Reproduce the listing below, swapping "todo.txt" for "notes.txt" and leaving every other part unchanged.
================
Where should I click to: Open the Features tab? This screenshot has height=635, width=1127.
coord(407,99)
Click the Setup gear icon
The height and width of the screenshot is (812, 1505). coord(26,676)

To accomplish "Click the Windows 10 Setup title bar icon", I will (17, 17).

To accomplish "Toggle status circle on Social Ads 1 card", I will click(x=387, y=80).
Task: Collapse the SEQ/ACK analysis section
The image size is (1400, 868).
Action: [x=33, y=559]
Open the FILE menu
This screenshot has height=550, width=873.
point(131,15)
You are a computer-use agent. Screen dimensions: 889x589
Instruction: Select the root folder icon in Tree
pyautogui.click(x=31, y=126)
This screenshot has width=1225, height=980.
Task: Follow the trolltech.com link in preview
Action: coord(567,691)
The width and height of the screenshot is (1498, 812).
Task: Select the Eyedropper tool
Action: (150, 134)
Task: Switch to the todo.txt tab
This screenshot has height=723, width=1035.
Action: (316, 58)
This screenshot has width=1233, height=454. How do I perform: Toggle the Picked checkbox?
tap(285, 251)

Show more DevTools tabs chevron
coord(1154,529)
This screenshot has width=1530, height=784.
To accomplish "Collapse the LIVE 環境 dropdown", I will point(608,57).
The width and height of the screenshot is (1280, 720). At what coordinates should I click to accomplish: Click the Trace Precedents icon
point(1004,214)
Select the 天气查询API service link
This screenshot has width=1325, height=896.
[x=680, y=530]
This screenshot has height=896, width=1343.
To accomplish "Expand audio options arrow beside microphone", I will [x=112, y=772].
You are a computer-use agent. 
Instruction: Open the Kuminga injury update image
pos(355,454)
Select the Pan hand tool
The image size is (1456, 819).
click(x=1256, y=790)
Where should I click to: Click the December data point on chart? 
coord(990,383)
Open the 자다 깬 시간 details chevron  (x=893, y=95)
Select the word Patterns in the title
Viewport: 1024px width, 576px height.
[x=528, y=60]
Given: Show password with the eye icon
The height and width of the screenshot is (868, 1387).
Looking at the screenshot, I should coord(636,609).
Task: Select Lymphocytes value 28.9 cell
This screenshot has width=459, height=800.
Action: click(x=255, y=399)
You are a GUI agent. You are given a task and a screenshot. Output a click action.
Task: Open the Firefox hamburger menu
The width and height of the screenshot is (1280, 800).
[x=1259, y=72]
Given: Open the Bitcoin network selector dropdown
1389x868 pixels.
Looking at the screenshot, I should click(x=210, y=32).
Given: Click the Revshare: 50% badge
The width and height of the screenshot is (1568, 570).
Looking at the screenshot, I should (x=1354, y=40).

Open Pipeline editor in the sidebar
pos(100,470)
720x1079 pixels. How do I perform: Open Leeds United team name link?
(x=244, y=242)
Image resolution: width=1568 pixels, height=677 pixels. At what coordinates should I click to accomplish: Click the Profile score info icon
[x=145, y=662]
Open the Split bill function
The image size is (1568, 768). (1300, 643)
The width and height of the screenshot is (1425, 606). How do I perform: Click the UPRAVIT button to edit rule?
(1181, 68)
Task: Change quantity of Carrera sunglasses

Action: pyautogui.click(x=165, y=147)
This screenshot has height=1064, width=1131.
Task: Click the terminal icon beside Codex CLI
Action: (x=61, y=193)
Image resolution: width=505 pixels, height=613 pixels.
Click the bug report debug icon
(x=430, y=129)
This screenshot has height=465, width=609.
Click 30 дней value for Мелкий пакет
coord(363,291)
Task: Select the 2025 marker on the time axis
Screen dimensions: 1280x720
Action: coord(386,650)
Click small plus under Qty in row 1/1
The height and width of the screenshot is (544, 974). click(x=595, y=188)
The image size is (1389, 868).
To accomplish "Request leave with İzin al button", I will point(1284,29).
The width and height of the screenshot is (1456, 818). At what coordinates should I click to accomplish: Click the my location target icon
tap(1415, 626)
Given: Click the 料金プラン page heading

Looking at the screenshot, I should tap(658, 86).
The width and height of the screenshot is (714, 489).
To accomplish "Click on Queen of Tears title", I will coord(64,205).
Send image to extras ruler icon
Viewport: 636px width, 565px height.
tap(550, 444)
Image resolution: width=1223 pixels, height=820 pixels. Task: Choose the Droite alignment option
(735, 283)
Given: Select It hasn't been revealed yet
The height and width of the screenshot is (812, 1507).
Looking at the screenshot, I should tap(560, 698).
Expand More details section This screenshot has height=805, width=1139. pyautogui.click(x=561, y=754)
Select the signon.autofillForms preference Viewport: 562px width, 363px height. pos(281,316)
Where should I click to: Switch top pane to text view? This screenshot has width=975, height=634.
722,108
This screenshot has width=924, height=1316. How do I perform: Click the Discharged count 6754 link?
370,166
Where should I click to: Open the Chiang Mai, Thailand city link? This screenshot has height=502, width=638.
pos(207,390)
================
Finished task:
Where should I click to: Open the Features tab? This screenshot has height=635, width=1127.
coord(407,99)
Click the Setup gear icon
The height and width of the screenshot is (812, 1505). coord(26,676)

To accomplish "Click the Windows 10 Setup title bar icon", I will (17, 17).

To accomplish "Toggle status circle on Social Ads 1 card", I will click(x=387, y=80).
Task: Collapse the SEQ/ACK analysis section
The image size is (1400, 868).
Action: [x=33, y=559]
Open the FILE menu
This screenshot has height=550, width=873.
point(131,15)
You are a computer-use agent. Screen dimensions: 889x589
Instruction: Select the root folder icon in Tree
pyautogui.click(x=31, y=126)
This screenshot has width=1225, height=980.
Task: Follow the trolltech.com link in preview
Action: coord(567,691)
The width and height of the screenshot is (1498, 812).
Task: Select the Eyedropper tool
Action: (150, 134)
Task: Switch to the notes.txt tab
This screenshot has height=723, width=1035.
Action: (316, 58)
This screenshot has width=1233, height=454. How do I perform: Toggle the Picked checkbox?
tap(285, 251)

Show more DevTools tabs chevron
coord(1154,529)
This screenshot has width=1530, height=784.
To accomplish "Collapse the LIVE 環境 dropdown", I will point(608,57).
The width and height of the screenshot is (1280, 720). At what coordinates should I click to accomplish: Click the Trace Precedents icon
point(1004,214)
Select the 天气查询API service link
This screenshot has width=1325, height=896.
[x=680, y=530]
This screenshot has height=896, width=1343.
To accomplish "Expand audio options arrow beside microphone", I will [x=112, y=772].
You are a computer-use agent. 
Instruction: Open the Kuminga injury update image
pos(355,454)
Select the Pan hand tool
The image size is (1456, 819).
click(x=1256, y=790)
Where should I click to: Click the December data point on chart? 
coord(990,383)
Open the 자다 깬 시간 details chevron  (x=893, y=95)
Select the word Patterns in the title
Viewport: 1024px width, 576px height.
[x=528, y=60]
Given: Show password with the eye icon
The height and width of the screenshot is (868, 1387).
Looking at the screenshot, I should coord(636,609).
Task: Select Lymphocytes value 28.9 cell
This screenshot has width=459, height=800.
Action: click(x=255, y=399)
You are a GUI agent. You are given a task and a screenshot. Output a click action.
Task: Open the Firefox hamburger menu
The width and height of the screenshot is (1280, 800).
[x=1259, y=72]
Given: Open the Bitcoin network selector dropdown
1389x868 pixels.
Looking at the screenshot, I should click(x=210, y=32).
Given: Click the Revshare: 50% badge
The width and height of the screenshot is (1568, 570).
Looking at the screenshot, I should (x=1354, y=40).

Open Pipeline editor in the sidebar
pos(100,470)
720x1079 pixels. How do I perform: Open Leeds United team name link?
(x=244, y=242)
Image resolution: width=1568 pixels, height=677 pixels. At what coordinates should I click to accomplish: Click the Profile score info icon
[x=145, y=662]
Open the Split bill function
The image size is (1568, 768). (1300, 643)
The width and height of the screenshot is (1425, 606). How do I perform: Click the UPRAVIT button to edit rule?
(1181, 68)
Task: Change quantity of Carrera sunglasses

Action: pyautogui.click(x=165, y=147)
This screenshot has height=1064, width=1131.
Task: Click the terminal icon beside Codex CLI
Action: (x=61, y=193)
Image resolution: width=505 pixels, height=613 pixels.
Click the bug report debug icon
(x=430, y=129)
This screenshot has height=465, width=609.
Click 30 дней value for Мелкий пакет
coord(363,291)
Task: Select the 2025 marker on the time axis
Screen dimensions: 1280x720
Action: coord(386,650)
Click small plus under Qty in row 1/1
The height and width of the screenshot is (544, 974). click(x=595, y=188)
The image size is (1389, 868).
To accomplish "Request leave with İzin al button", I will point(1284,29).
The width and height of the screenshot is (1456, 818). At what coordinates should I click to accomplish: Click the my location target icon
tap(1415, 626)
Given: Click the 料金プラン page heading

Looking at the screenshot, I should tap(658, 86).
The width and height of the screenshot is (714, 489).
To accomplish "Click on Queen of Tears title", I will coord(64,205).
Send image to extras ruler icon
Viewport: 636px width, 565px height.
tap(550, 444)
Image resolution: width=1223 pixels, height=820 pixels. Task: Choose the Droite alignment option
(735, 283)
Given: Select It hasn't been revealed yet
The height and width of the screenshot is (812, 1507).
Looking at the screenshot, I should tap(560, 698).
Expand More details section This screenshot has height=805, width=1139. pyautogui.click(x=561, y=754)
Select the signon.autofillForms preference Viewport: 562px width, 363px height. pos(281,316)
Where should I click to: Switch top pane to text view? This screenshot has width=975, height=634.
722,108
This screenshot has width=924, height=1316. How do I perform: Click the Discharged count 6754 link?
370,166
Where should I click to: Open the Chiang Mai, Thailand city link? This screenshot has height=502, width=638.
pos(207,390)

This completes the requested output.